Putusan MK terhadap Pasal 29 ayat (1) UU Perkawinan tersebut (disingkat putusan MK), dapat dijabarkan sebagai berikut :
  • Perjanjian perkawinan tidak lagi hanya bisa dibuat pada waktu atau sebelum perkawinan dilangsungkan (prenuptial agreement), tapi juga bisa dibuat setelah perkawinan dilangsungkan atau selama dalam ikatan perkawinan (postnuptial agreement). Intinya, perjanjian perkawinan dapat diajukan atau dibuat kapan saja, yakni pada saat, sebelum atau setelah perkawinan dilangsungkan (selama dalam perkawinan).
  • Perjanjian perkawinan tidak harus otentik tapi juga bisa dibuat dalam bentuk di bawah tangan.
  • Perjanjian perkawinan, baik dalam bentuk di bawah tangan atau otentik, perlu disahkan terlebih dahulu. Maksudnya, agar perjanjian perkawinan tersebut mempunyai sifat publisitas dan berlaku sebagai undang-undang, bukan hanya bagi mereka yang membuatnya, tapi juga berlaku terhadap pihak ketiga yang terkait atau yang memiliki kepentingan terhadapnya.
  • Pengesahan terhadap perjanjian perkawinan, baik dalam bentuk di bawah tangan atau otentik, bukan lagi hanya menjadi kewenangan pegawai pencatat perkawinan tapi juga notaris. Baik pegawai pencatat perkawinan maupun notaris, masing-masing diberikan kewenangan untuk dapat melakukan pengesahan perjanjian perkawinan.

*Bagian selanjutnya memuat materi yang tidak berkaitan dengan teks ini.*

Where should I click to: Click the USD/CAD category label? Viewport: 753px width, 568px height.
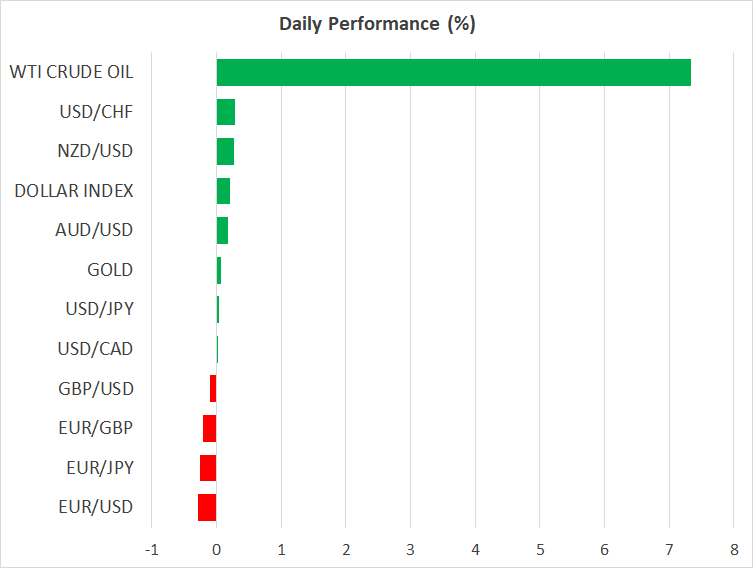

Menindaklanjuti Putusan MK Nomor 69/PUU-XIII/2015, Kementerian Dalam Negeri RI melalui Direktur Jenderal Kependudukan dan Catatan Sipil (Dirjen Dukcapil) dan Kementerian Agama RI melalui Direktur Jenderal Bimbingan Masyarakat Islam (Dirjen Bimas Islam) mengeluarkan masing-masing Surat Edarannya mengenai Pencatatan Perjanjian Perkawinan. SE dimaksud, adalah :
  • Surat Edaran (SE) Dirjen Dukcapil Nomor: 472.2/5876/DUKCAPIL tertanggal 19 Mei 2017 perihal Pencatatan Pelaporan Perjanjian Perkawinan, yang ditujukan kepada Kepala Dinas Kependudukan dan Pencatatan Sipil Kabupaten/Kota di seluruh Indonesia.
  • Surat Edaran (SE) Dirjen Bimas Islam Nomor: B.2674/DJ.III/KW.00/9/2017 tertanggal 28 September 2017 perihal Pencatatan Perjanjian Perkawinan, yang ditujukan kepada Kepala Kanwil Kementerian Agama Propinsi Se-Indonesia.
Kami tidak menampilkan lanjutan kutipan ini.